PACE recognizes that the increasing frequency of performance issues on the storage system is causing disruptions to your research on the Phoenix cluster. We are striving to mitigate the impact of these events while taking proactive measures to improve the reliability of our systems for the future. To this end, we are introducing new storage technology, and prioritizing migration of data from the existing project storage to the new system over the next year. We are currently working towards finalizing a seamless migration plan. Once the plan is ready, around late spring, we will follow up with detailed information regarding the timeline and any potential workflow impacts. Our goal is to minimize disruption and ensure that everyone is aligned on key milestones. There will be no changes to the unit price until the new system is fully implemented, data migration is complete, the existing system is reconfigured, and we have sufficient data usage metrics to determine any necessary price adjustments. We estimate this will be no earlier than the end of 2025. We believe this to be the fastest path towards a stable and effective storage solution that can cater to the varied storage needs of our user community. Please find more details below. 
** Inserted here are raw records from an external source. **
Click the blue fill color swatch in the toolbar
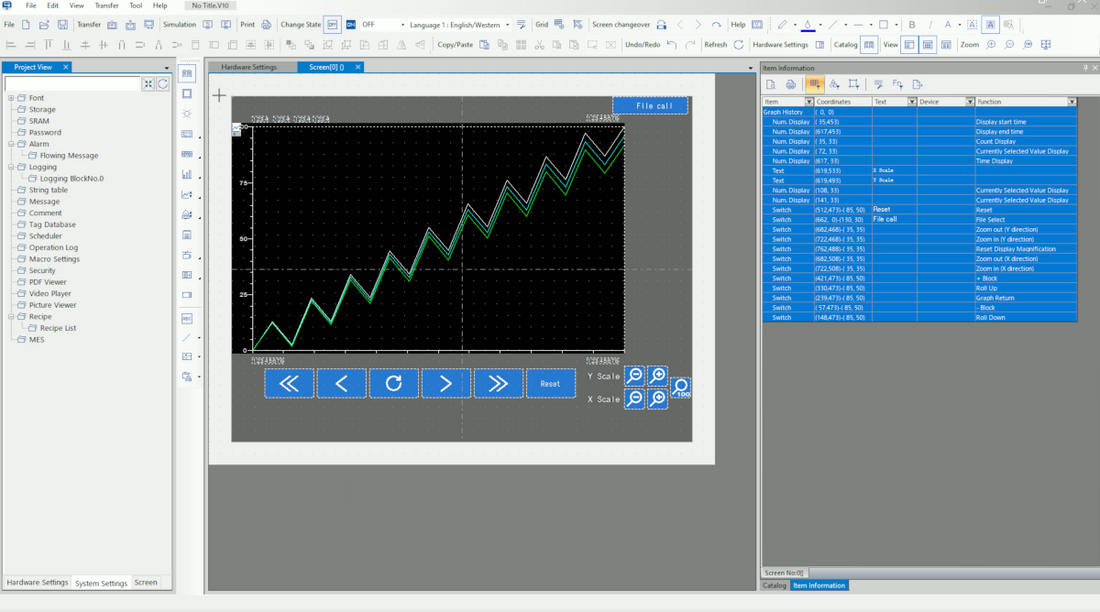[x=808, y=26]
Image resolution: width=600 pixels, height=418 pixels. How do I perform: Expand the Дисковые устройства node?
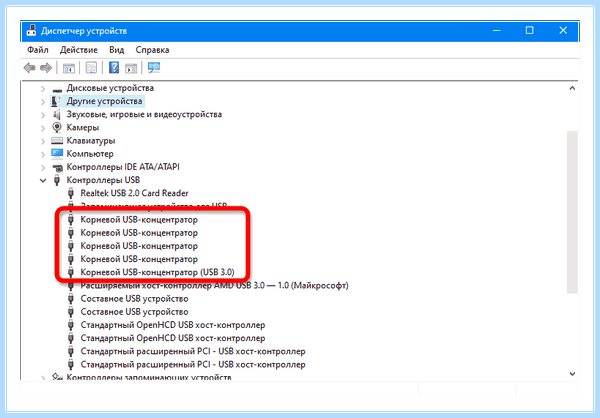click(43, 88)
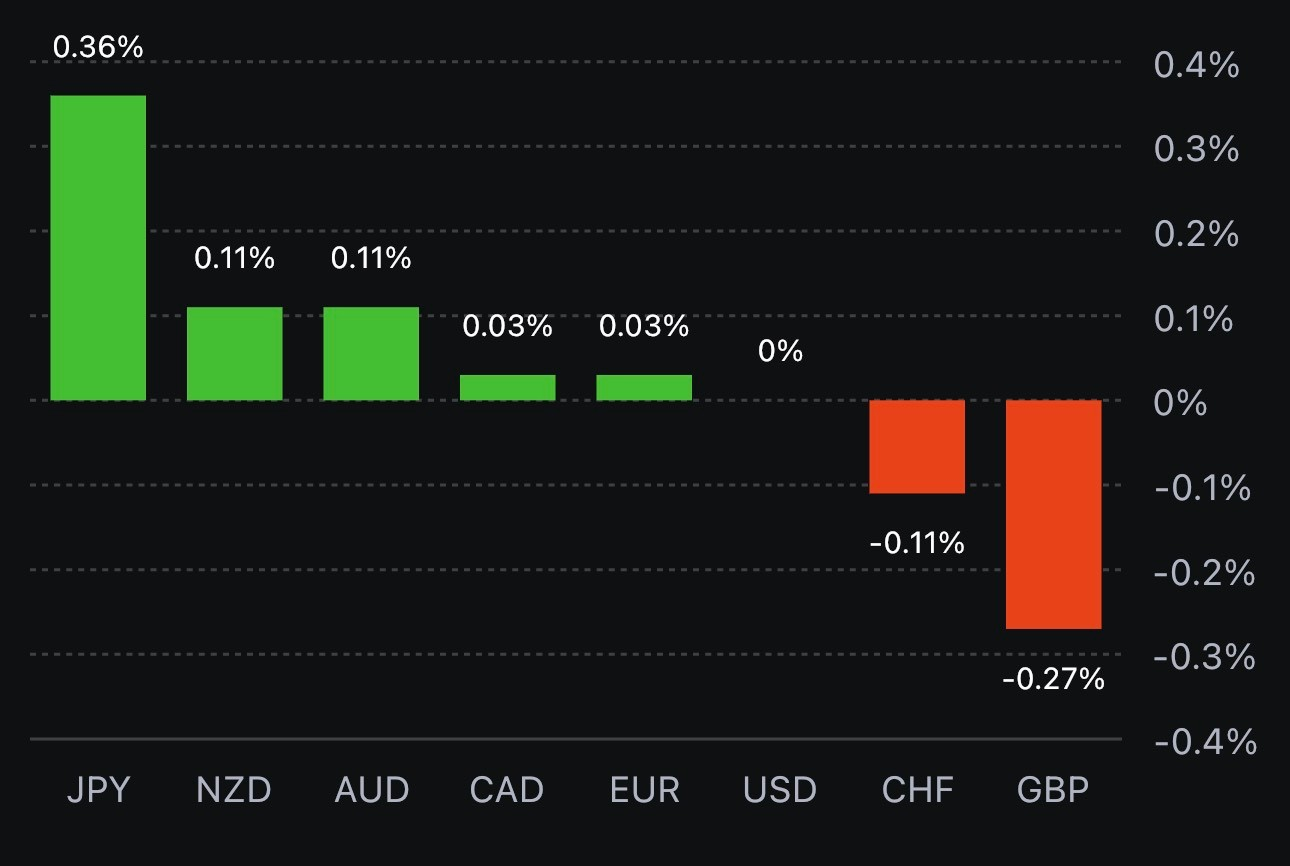Image resolution: width=1290 pixels, height=866 pixels.
Task: Select the USD axis label
Action: coord(780,790)
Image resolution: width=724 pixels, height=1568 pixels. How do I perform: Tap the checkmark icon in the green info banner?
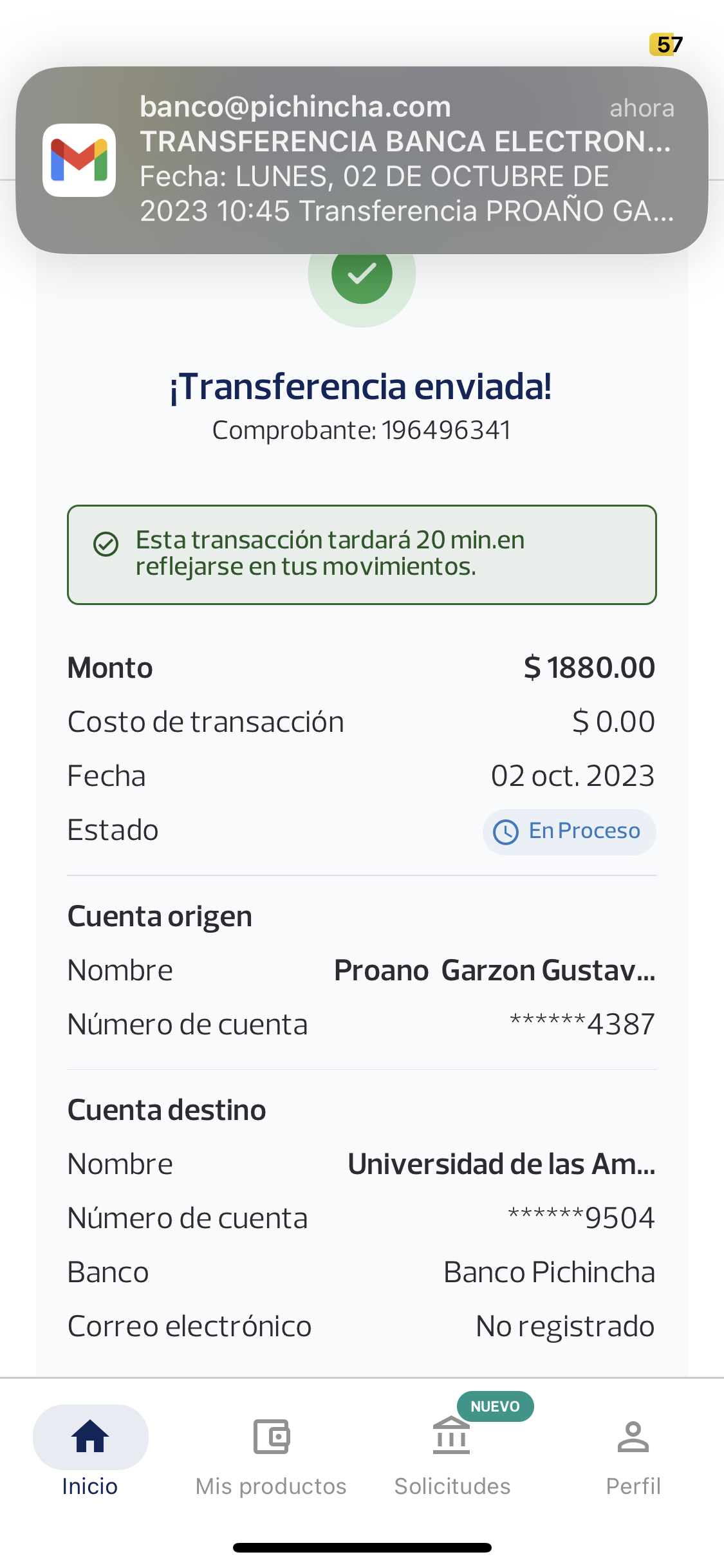[106, 544]
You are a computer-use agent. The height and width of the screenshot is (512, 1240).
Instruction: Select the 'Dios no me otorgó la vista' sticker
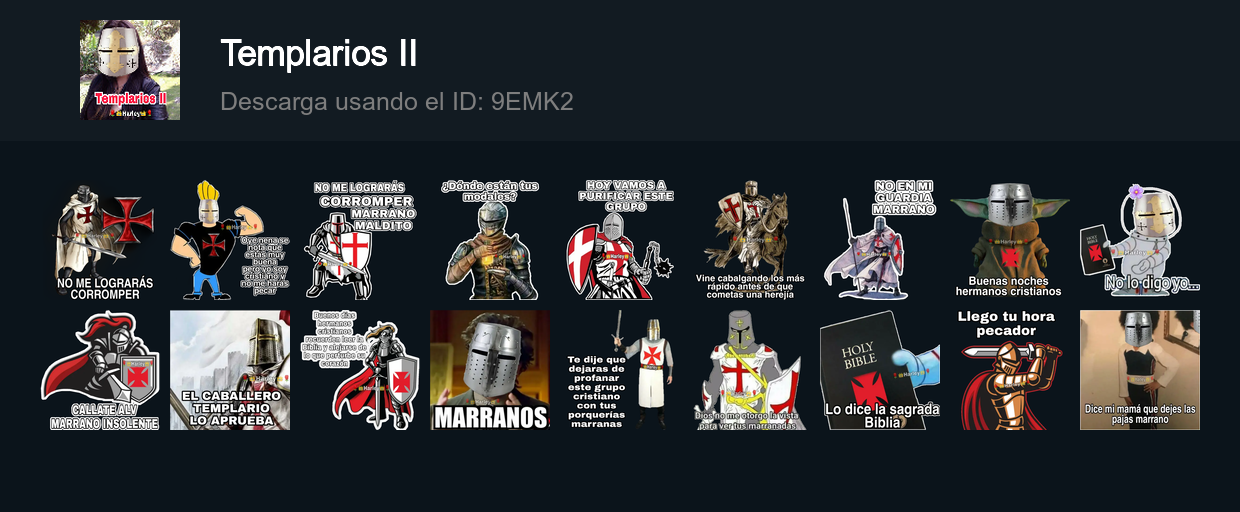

Phoenix cluster at PACE hosts two major storage systems – scratch and project. Scratch is the temporary file system for storing files used during job execution — it is cleaned up once a month by including files older than 60days for deletion. Project is a long-term file system – it has 2.3pB of data and about 1.8B files on it. Besides environmental factors such as chilled water outage, these two storage systems have been significant contributors to downtime and degraded performance of the Phoenix cluster. Based on our analysis, so far for the calendar year 2024, storage failure or severe degradation accounts for 47% of unplanned downtime. Addressing this concern has been our primary focus over the past six months. This message aims to share our progress and plans for the next 12 months in this regard.  

Scratch Space 

The Scratch space is supported by a DDN 400NVX2 unit, which includes a mix of flash drives (NVMe) and spinning disks.  The system was offlined during August maintenance for a major software upgrade performed by the vendor to improve its stability.  Furthermore, software issues/instability on this unit has required us to turn off the use of flash drives for hot pools that has impacted performance. To address this, a second software upgrade is planned for January 2025 during our scheduled maintenance period, at which point we will configure the flash space to use Progressive File Layout (PFL), keeping small files in flash and progressively increasing the number of stripes across all devices for improved performance. 

Project Space 

Project space is supported by a DDN18K system purchased in 2020. This unit primarily uses spinning disks and is nearing its end of life. Over the past two years, we have been experiencing an increase in issues related to software defects and disk failures. While the system has built-in redundancies to support multiple disk failures, the disk rebuild process coupled with an increasing number of disk intensive research jobs on Phoenix are negatively impacting the performance. 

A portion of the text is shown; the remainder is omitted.